I faccendieri! Si tratta di gente che il calcio non dovrebbe guardarlo neanche in tv, invece hanno carta bianca per fare e disfare come vogliono con le varie società. Le faccio una domanda: come è possibile che la stessa persona, dopo aver concretizzato il fallimento del Ravenna, abbia acquistato tre mesi dopo la Triestina e sia incappato in una sciagura simile?

Ce lo dica lei

I problemi sono sotto gli occhi tutti, eppure a nessuno viene in mente di modificare le regole. Una società con 35 – 40 giocatori in rosa, che non paga gli stipendi da ottobre, a gennaio acquista nuovi elementi sul mercato. Perché non glielo impediamo?

L’opinione pubblica trascura queste categorie?

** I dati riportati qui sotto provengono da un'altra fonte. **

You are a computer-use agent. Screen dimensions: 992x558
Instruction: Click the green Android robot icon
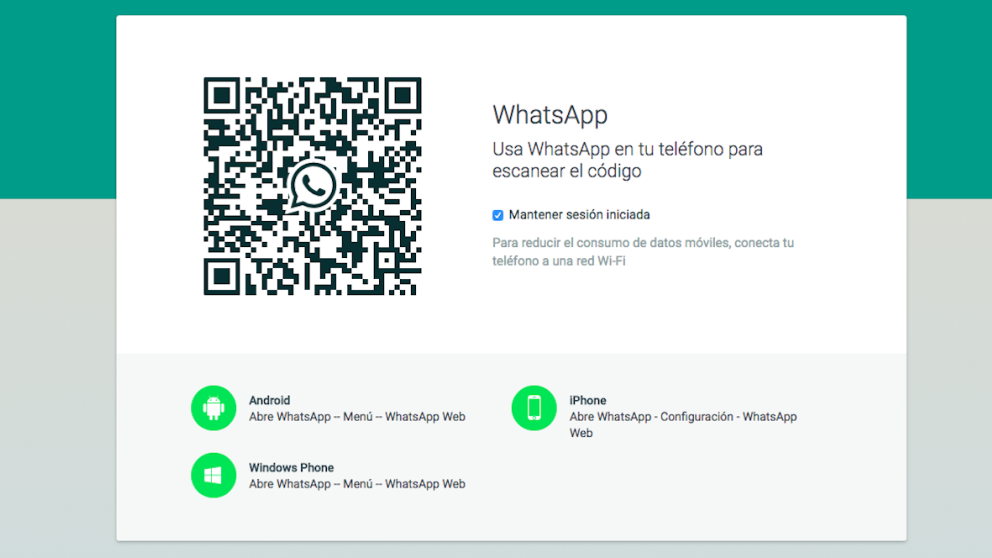(x=213, y=408)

L’opinione pubblica trascura un po’ chiunque, a meno che non si tratti di testate locali o specifiche. Si parla solo di Milan, Juve e Inter: io ormai le pronuncio attaccate, come se si trattasse di un unico nome. Ok il business, ma non possiamo diventarne schiavi. Prima chi nasceva a Torino era granata, i parmensi tifavano Parma e così via. Era un calcio più bello.